Further, in this study, we investigated sex differences in the presence of ACE I/D allele and/or genotype distributions in RAS and demonstrated that the frequency of the II homozygotes was lower in comparison with other genotypes in women, but not in men with RAS. Some studies have reported that gonadal hormones might affect ACE activity through the ACE gene more in women than in men [36] and confirmed evidence that gene regulation of the RA system is strongly influenced by testosterone and estrogen; this may to some extent explain the sexual dimorphism found [37]. The hypothesis that sex steroids alter the activity of the RA system was also confirmed by Sandberg and Ji in their review [38], but much still remains unknown about the molecular mechanisms by which estrogen and androgen alter the system. Therefore, the significant effect of sex found in this study could be a marker for some unmeasured variables that may explain the observed interactions.
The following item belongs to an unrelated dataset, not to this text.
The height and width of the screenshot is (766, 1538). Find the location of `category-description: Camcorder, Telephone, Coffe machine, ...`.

Limitations of our study are related to the case–control approach which is vulnerable to population stratification. However, all our subjects were selected from a relatively homogeneous population. The next complicating factor is that the small number of subjects enrolled, especially in the group of RAS patients, may limit the statistical power of this study. Especially, our results of ACE gene-by-sex interaction in relation to increased/decreased risk of RAS should be taken carefully. Further, we did not directly study the association between gene polymorphisms and the plasma ACE levels. Nevertheless, the ACE genotypes have been previously clearly associated with the plasma and tissue levels of ACE.
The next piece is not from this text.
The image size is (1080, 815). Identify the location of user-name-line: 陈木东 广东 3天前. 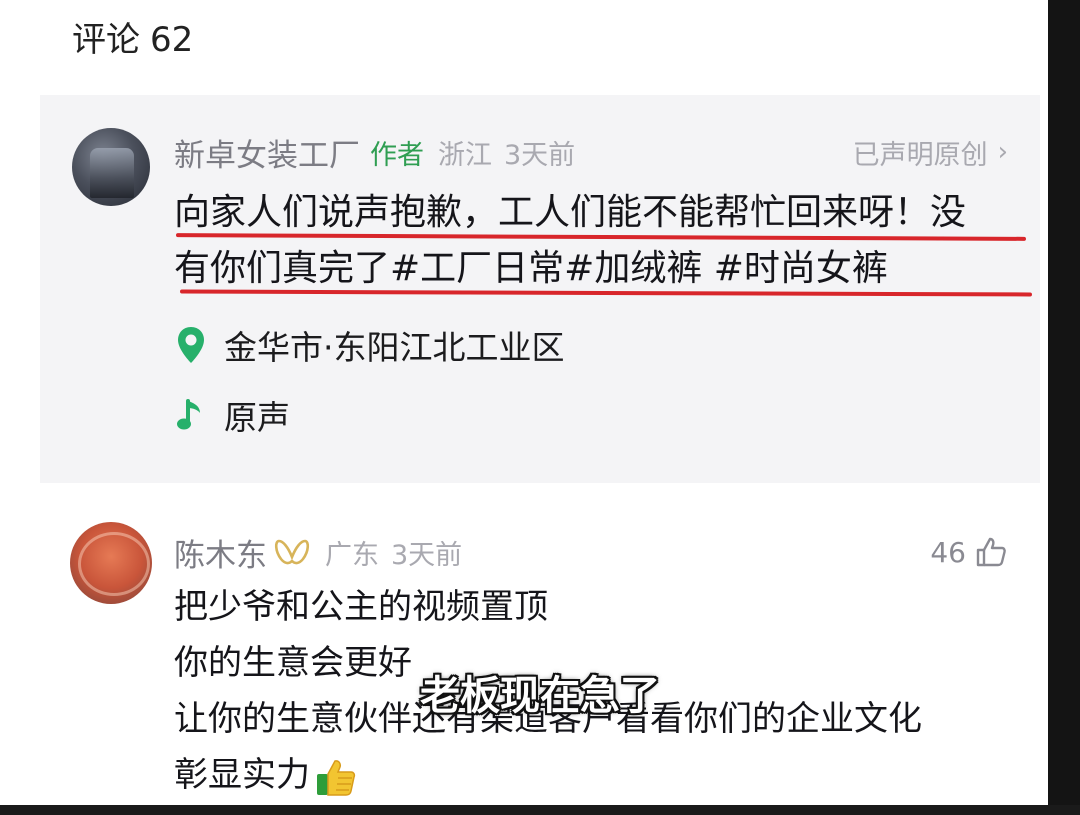
(318, 552).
In contrast to limitations, the strength of the study is the fact that we focused on five polymorphisms in the ACE gene in RAS and that this study provides the first haplotype analysis in this disease. Compared with an isolated study of only one polymorphism, the involvement of the haplotypes may better reveal biological effects caused by an interaction of several polymorphisms in a complex multifactorial disease.

Conclusion

In summary, this study represents the first evidence of association between ACE polymorphisms and RAS in European Caucasians. Although the causal effect of ACE variants on the development of RAS is not clear, our results confirm the previous findings of association between ACE I/D polymorphism and RAS in a Turkish population. However, further studies in larger independent cohorts are required to prove our results.